Jack’s face swam before my eyes--his smile, the brilliant blue of his gaze, eyes you could dive into, his warm tenderness, and now he was gone.

He stepped forward and slapped me hard across the face, my head turning sharply.

"You will be my wife, you will be a lady, you will do as you’re told, as will your mother, or there will be consequences, and you will never mention that steerage swine by name again. He’s gone, I’m here, and you’re mine!"

I started to sob. I was trapped. Trapped. What could I do?

From the moment my mother had pushed me towards Cal in the beginning, I had been a meal ticket, and I had been a prisoner since that moment. Oh, he’d been utterly charming, swept me off my feet, been lovely and attentive, but the cracks had started to show. By the time we boarded the Titanic, I knew I would have a miserable, loveless, violent future with him.

"You’ll learn. You’d better learn. I’ll send your mother to you. Any messing around and Nurse Williams will sedate you. It’s for your own good." His voice softened. He walked over to me, ran his fingers through my hair, and touched my cheek. "Nurse," he said. "Give her a bath and wash her hair. She stinks." He abruptly turned and left the room. I lay back in the bed, weakened and broken. Sleep overtook me.

Jack

"Now, young man," the white-coated man said, the doctor, I presumed. "You have made an excellent recovery." He took my pulse as I lay there.

I looked blankly at the doctor from my hospital bed. "Where are we?" I asked. "What happened?" I was so confused.

"Can’t tell you too much, son," he replied. "You were the last soul to be pulled into a lifeboat from the sunken Titanic, but all I know was as they pulled you into the boat, you caught your head badly. You stayed unconscious ‘til New York was reached. Then they brought you to St. Jude’s Charity Mission, person unknown, family unknown."

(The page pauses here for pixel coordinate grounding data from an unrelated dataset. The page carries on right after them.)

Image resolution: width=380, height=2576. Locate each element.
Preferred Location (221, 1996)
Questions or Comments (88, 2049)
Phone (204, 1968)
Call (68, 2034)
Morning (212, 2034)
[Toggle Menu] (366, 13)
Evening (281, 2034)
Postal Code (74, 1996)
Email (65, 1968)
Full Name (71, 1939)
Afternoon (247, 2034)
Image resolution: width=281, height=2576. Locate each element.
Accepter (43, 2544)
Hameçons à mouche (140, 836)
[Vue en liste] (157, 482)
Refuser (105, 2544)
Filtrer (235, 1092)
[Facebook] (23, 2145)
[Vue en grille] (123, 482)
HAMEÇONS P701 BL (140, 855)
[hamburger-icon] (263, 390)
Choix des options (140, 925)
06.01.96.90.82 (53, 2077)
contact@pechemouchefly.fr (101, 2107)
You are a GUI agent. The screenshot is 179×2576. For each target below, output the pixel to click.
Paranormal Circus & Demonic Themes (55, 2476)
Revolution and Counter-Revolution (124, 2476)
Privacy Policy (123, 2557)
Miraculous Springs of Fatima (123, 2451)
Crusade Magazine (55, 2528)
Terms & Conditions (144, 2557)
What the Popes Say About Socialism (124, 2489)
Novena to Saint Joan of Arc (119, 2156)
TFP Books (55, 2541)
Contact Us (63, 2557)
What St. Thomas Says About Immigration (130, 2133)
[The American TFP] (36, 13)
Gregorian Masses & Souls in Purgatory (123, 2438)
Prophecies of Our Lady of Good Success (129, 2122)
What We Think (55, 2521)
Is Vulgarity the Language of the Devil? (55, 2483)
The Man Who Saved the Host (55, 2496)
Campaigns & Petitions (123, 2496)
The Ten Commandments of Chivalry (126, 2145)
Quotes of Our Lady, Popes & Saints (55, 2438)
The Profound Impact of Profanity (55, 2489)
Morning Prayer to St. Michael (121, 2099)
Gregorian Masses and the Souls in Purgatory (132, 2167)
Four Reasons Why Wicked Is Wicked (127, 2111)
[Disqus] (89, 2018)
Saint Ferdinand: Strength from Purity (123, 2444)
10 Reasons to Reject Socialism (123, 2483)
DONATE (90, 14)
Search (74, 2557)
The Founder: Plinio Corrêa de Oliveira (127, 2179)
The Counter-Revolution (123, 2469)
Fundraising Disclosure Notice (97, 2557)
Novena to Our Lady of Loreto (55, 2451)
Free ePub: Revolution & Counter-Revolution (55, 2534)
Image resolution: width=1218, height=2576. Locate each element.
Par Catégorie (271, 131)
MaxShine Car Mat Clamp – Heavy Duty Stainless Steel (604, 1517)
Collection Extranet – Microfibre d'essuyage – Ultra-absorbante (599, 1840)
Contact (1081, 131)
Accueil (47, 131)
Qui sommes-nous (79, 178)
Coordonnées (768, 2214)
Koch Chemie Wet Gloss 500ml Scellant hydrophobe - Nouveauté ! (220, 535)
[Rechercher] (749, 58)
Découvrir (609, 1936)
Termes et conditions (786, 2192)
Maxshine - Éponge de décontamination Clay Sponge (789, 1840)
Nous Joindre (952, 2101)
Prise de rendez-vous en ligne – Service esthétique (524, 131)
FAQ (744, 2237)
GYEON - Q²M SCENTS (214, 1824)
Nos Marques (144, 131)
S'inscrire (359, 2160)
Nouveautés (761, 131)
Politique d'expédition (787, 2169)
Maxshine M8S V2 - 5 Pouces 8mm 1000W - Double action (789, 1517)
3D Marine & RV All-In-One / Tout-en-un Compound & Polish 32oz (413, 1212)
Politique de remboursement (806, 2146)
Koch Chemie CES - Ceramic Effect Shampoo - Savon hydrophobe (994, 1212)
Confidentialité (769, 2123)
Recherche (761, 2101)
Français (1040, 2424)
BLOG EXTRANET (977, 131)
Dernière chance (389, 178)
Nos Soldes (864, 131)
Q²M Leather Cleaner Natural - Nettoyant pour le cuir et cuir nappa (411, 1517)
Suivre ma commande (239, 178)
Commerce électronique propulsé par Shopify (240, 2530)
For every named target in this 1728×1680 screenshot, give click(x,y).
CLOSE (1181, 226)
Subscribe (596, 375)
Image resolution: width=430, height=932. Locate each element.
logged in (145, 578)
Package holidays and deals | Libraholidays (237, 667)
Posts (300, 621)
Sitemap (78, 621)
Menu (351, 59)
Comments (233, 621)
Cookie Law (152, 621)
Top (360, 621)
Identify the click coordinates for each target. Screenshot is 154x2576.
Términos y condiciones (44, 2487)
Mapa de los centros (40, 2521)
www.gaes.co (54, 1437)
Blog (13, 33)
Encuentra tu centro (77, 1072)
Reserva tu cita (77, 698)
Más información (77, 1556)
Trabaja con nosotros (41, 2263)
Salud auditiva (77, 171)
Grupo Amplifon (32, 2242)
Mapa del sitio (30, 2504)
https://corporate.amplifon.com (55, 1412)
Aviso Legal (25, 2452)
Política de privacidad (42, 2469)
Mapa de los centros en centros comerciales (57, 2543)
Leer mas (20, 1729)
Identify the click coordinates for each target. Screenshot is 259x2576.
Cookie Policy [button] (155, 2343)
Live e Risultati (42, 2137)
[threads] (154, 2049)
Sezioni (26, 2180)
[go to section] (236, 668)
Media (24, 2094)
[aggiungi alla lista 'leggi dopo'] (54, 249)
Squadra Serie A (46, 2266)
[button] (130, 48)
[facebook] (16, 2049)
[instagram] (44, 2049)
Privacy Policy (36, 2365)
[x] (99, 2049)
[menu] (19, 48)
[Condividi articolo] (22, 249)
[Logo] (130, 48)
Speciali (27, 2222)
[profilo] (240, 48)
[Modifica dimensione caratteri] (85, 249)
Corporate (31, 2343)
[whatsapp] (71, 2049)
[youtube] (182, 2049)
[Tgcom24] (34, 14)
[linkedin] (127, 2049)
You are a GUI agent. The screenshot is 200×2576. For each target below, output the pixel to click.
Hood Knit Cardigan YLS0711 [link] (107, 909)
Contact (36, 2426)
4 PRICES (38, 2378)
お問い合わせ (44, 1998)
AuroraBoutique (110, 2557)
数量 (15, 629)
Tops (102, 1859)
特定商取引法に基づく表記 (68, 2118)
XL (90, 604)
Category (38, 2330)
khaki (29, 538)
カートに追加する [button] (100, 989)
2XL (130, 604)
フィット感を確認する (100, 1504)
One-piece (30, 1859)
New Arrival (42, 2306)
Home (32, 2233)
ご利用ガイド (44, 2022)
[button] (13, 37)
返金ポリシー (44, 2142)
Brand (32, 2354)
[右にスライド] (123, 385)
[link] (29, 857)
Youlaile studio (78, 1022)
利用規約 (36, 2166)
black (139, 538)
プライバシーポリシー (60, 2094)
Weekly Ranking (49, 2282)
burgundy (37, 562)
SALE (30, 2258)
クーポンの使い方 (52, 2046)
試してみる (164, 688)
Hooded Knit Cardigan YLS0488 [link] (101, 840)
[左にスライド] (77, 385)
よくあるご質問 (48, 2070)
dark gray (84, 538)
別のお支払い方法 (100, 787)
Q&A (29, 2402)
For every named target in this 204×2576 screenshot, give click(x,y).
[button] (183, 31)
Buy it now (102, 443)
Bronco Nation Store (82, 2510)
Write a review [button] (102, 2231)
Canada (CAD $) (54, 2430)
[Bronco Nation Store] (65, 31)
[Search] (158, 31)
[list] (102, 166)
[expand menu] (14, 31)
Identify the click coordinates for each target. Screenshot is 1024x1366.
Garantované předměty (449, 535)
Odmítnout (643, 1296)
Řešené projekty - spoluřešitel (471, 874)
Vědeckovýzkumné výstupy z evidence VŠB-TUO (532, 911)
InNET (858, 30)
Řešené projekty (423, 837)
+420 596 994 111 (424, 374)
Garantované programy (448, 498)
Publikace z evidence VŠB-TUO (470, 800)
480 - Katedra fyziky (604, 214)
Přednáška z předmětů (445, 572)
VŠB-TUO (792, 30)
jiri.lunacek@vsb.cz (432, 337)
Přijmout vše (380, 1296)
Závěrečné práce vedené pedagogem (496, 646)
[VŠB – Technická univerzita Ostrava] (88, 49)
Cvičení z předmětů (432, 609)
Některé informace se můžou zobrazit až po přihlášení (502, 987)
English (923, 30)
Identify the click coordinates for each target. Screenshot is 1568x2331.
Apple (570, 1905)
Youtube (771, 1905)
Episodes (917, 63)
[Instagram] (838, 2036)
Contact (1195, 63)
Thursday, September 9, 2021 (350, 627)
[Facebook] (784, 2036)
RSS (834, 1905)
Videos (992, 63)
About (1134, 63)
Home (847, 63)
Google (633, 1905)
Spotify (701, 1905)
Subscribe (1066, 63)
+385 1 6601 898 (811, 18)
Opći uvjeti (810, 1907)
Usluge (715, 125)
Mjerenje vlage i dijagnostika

"Who am I?" I asked. "Who am I?"

"We don’t know," he said, puzzled. "You had no identification on you. However, by the cut of your clothes, I would say you were steerage class!" He paused. "I must tell you that I hope that you will recover your memory. All the better if you do, but there’s a chance you might never do so." I lay back, my head whirling. "Look, son," the doctor continued. "I’ll leave you to sleep, and we’ll talk when you are more with us. You took a nasty crack to the head."

He left the room quietly. My thoughts hurt my brain.

What was I? Some sort of freak? An invisible man? Did anyone care for me? Who was I? I just prayed my lost memory would come back.